:: RECORDS SHOWN ::
#####

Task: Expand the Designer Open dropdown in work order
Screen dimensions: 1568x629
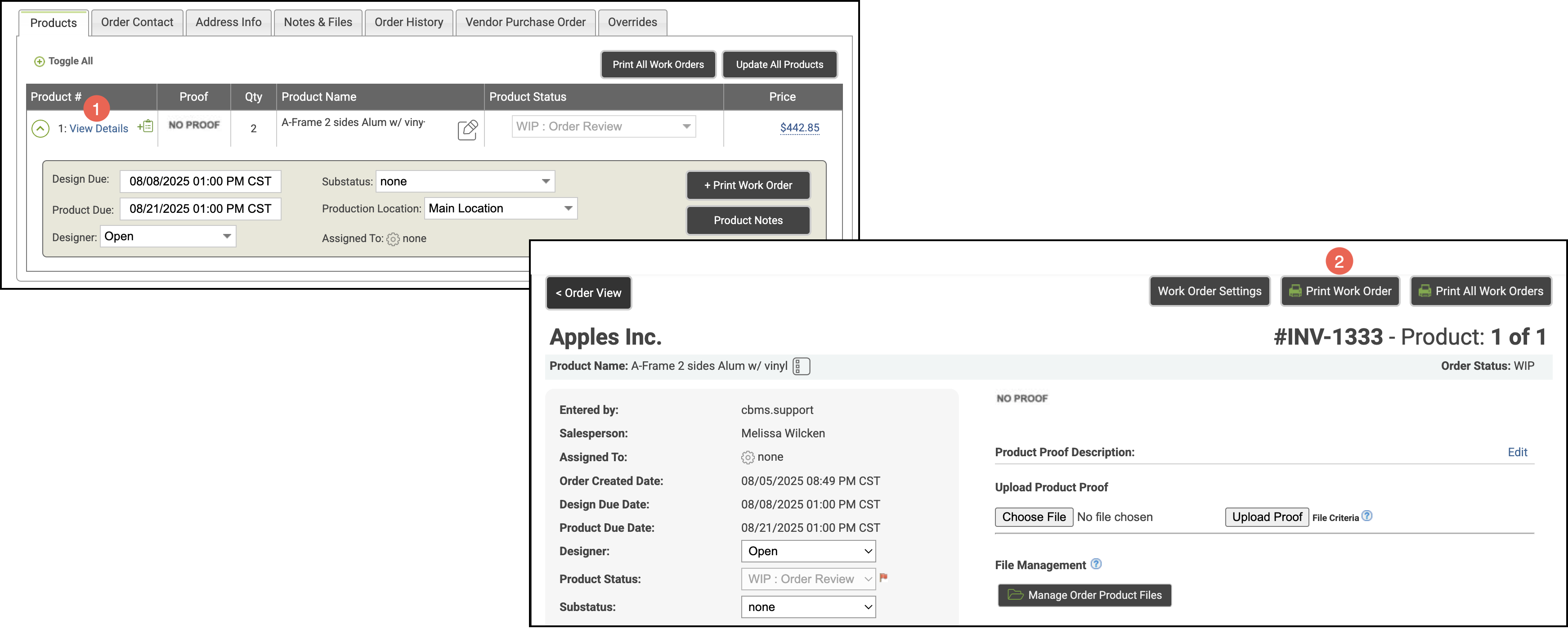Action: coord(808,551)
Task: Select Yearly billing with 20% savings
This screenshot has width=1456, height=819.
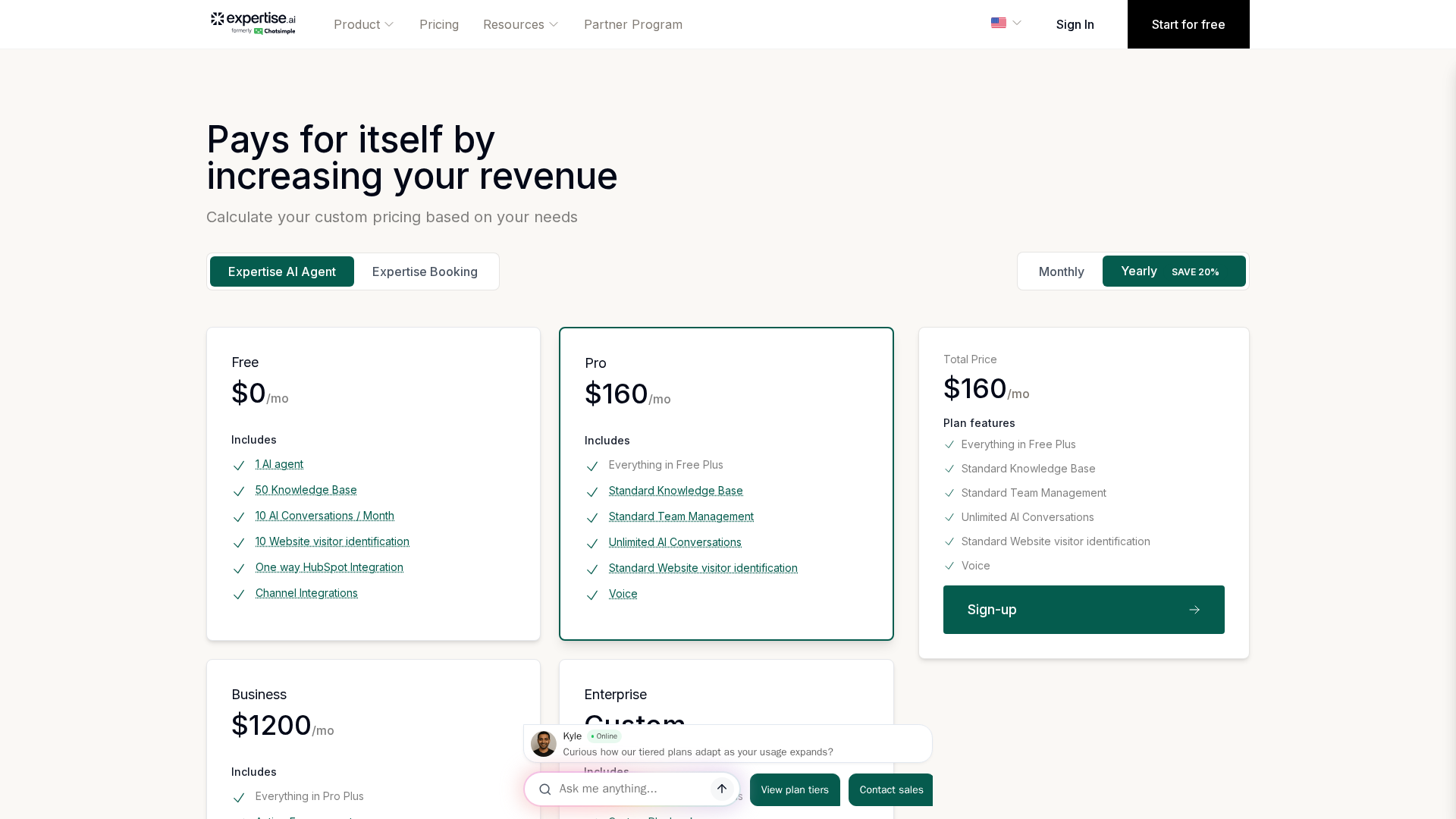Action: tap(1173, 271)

#####

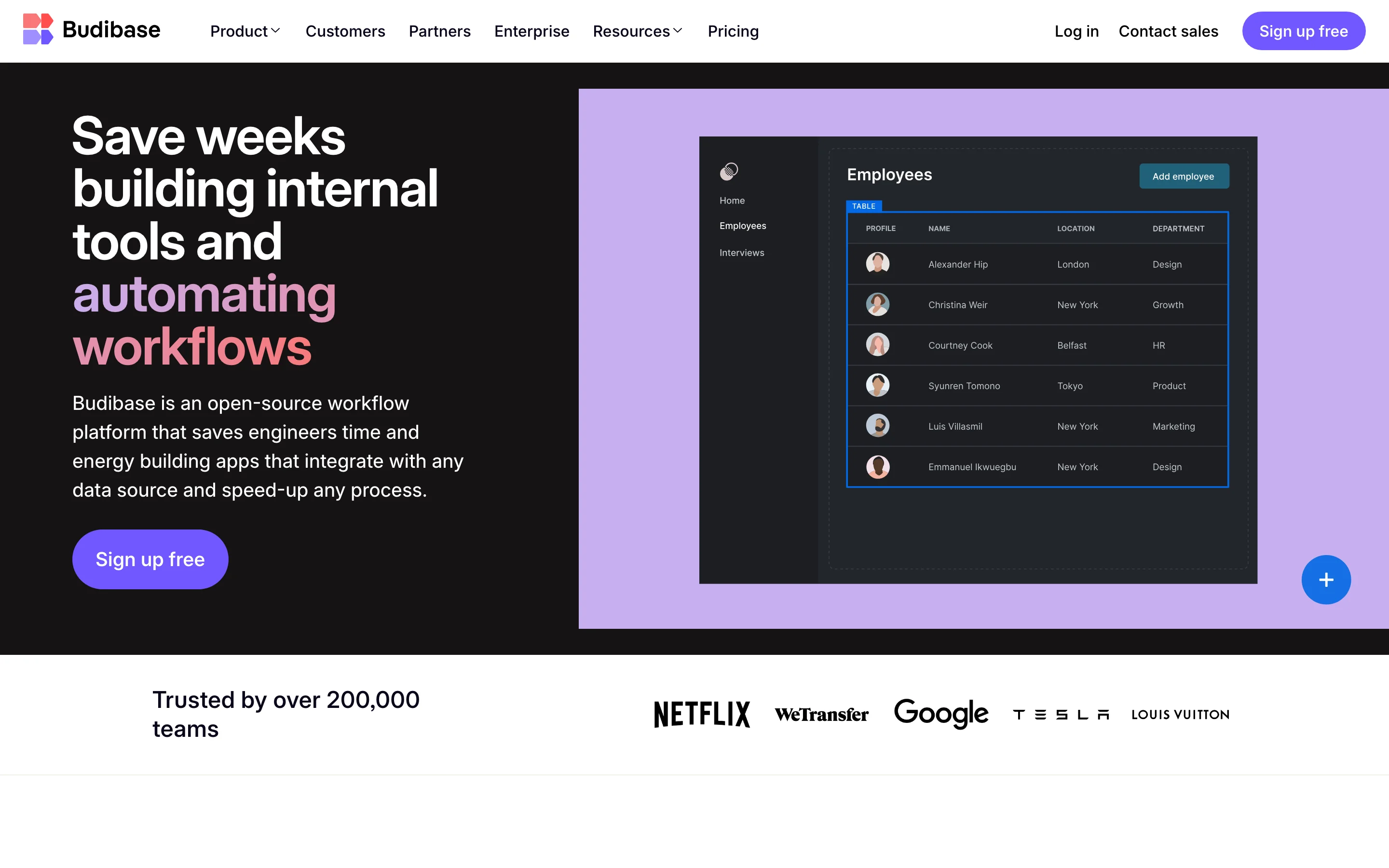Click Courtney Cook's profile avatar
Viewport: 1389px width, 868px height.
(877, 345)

#####

:: EXERCISE REQUIREMENTS ::
Collect the lines of the data that carry the word "Task".

:: SOLUTION FOR THIS PROBLEM ::
Task: Expand the Designer Open dropdown in work order
Task: Select Yearly billing with 20% savings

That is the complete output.